Beyond questioning these generalities, we need to consider whether or not they hold when looking at an entire generation of people. It seems that marketers and business planners have only one type of person in mind when they are thinking about each generation. For example, we have heard that Millennials do not want to own cars. That may be true in major cities like New York, San Francisco, and Chicago, but what about those Millennials living in rural areas, or cities without good public transportation? Are you ignoring huge markets in the middle of the country with your business assumptions?

Also, the experience and needs of college-educated, upper-income, urban dwelling Millennials may be somewhat consistent across major cities, but there can be wide variations between the 25-year-old finance professional and the 25-year-old electrician in just a couple of blocks. Are businesses building products and developing messages for all the possible customers in their markets?

Finally, coming back to the astrology, planners should make sure they are not building in implicit biases or resentments about young people. We often hear that young people are entitled and self-centered, but so are older people. There are nice people and jerks in every generation, and businesses will need to deal with both of them.

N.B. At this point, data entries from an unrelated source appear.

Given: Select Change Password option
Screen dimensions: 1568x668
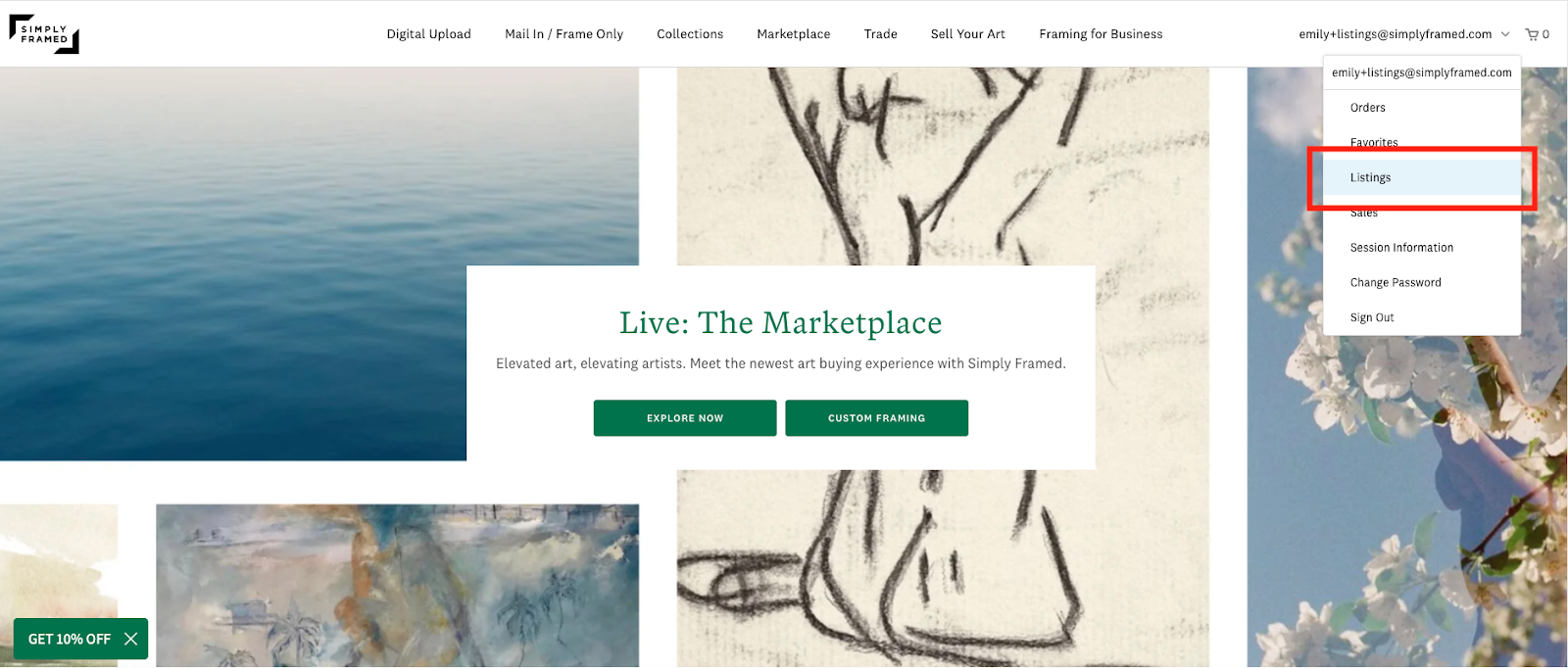Looking at the screenshot, I should coord(1422,283).
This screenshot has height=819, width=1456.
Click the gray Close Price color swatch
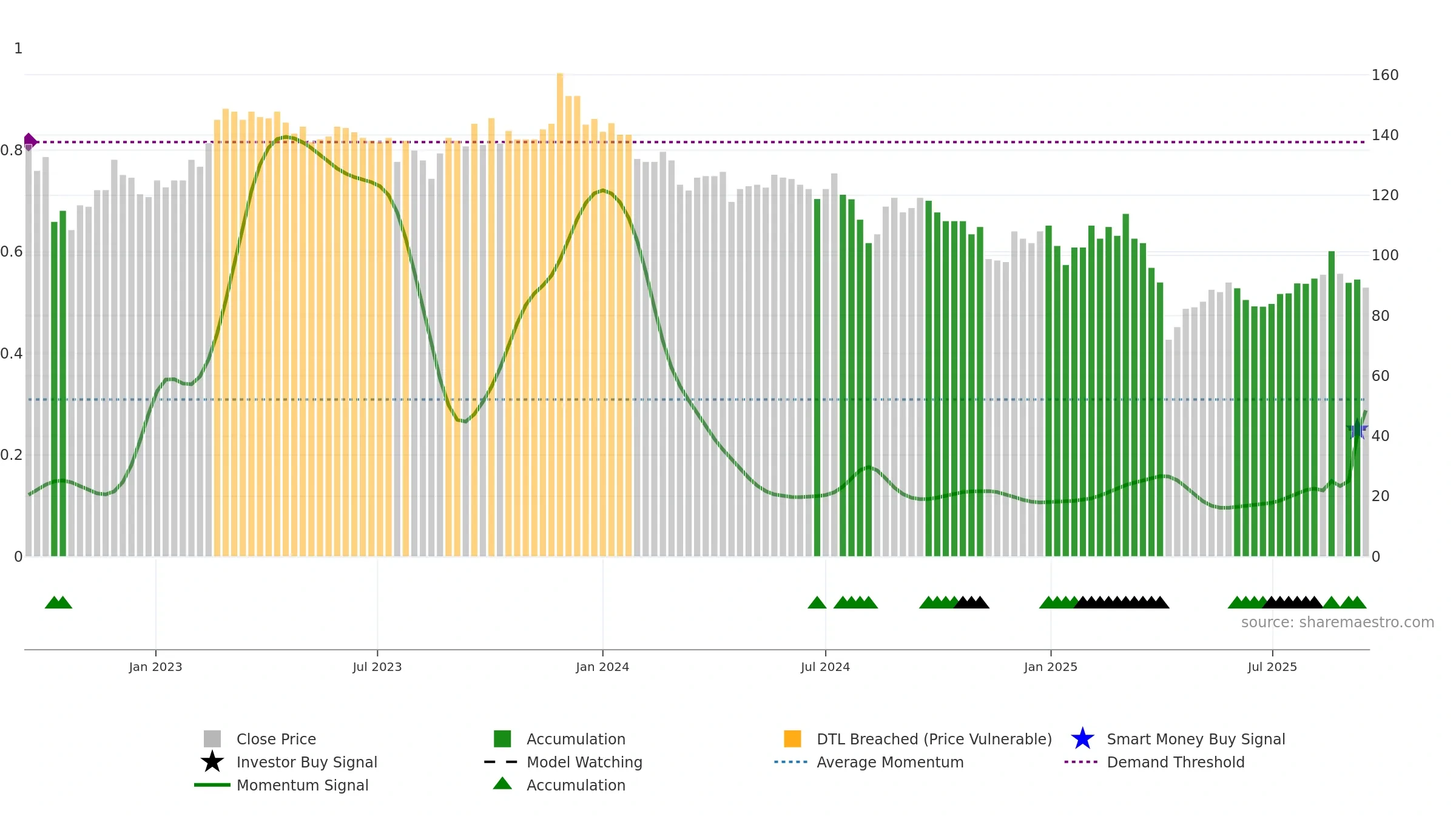(212, 739)
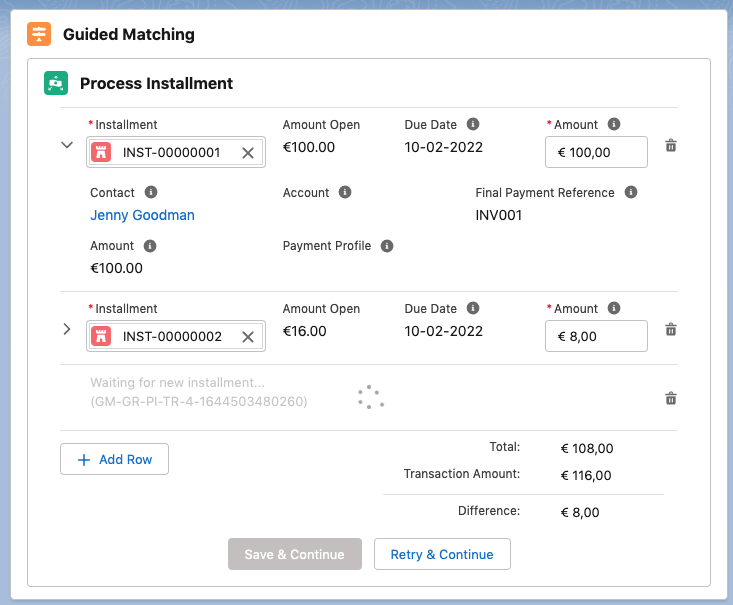Remove the waiting new installment row
Viewport: 733px width, 605px height.
pos(671,399)
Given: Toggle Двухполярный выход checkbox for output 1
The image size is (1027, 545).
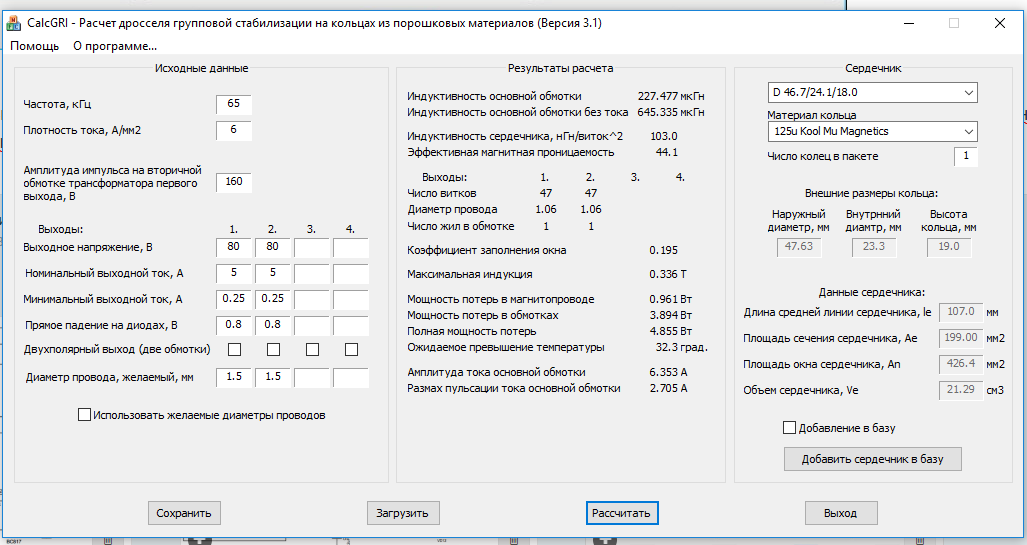Looking at the screenshot, I should click(x=234, y=349).

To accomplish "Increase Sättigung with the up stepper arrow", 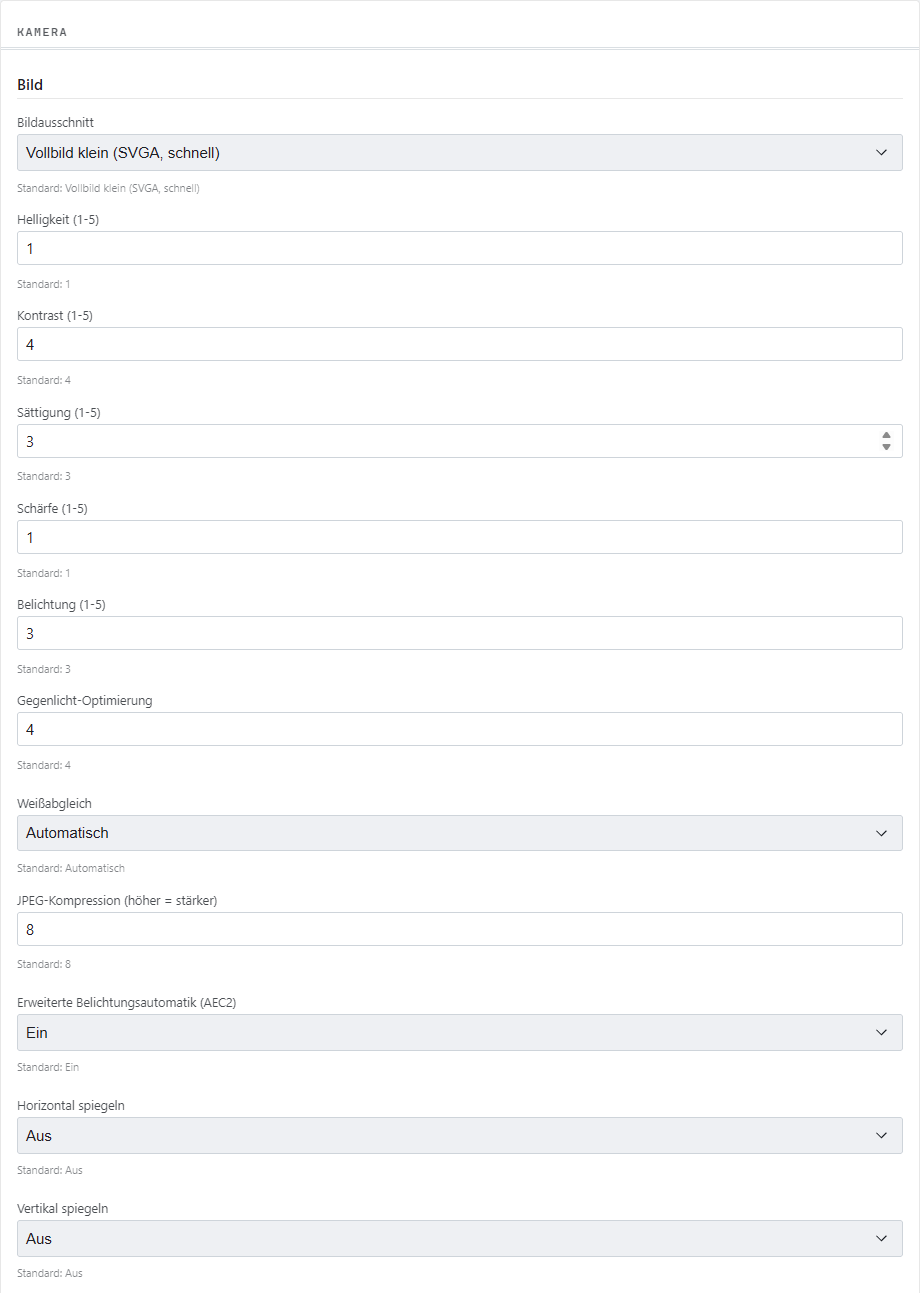I will coord(886,436).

Businesses need to give up on the idea of social astrology and begin thinking about opportunities in terms of the problems they have identified and the products they have to offer. If a business identifies a market need, then it should think about how it can fill that market need with products and services. By the same token, a business should look at its products and services and see whether it meets market needs that may not have been part of the original product design. Oftentimes payments products especially get deployed by consumers in new and creative ways. These off-label uses may identify new market opportunities. The key is to think of needs that people face, not traits that are accidents of birth.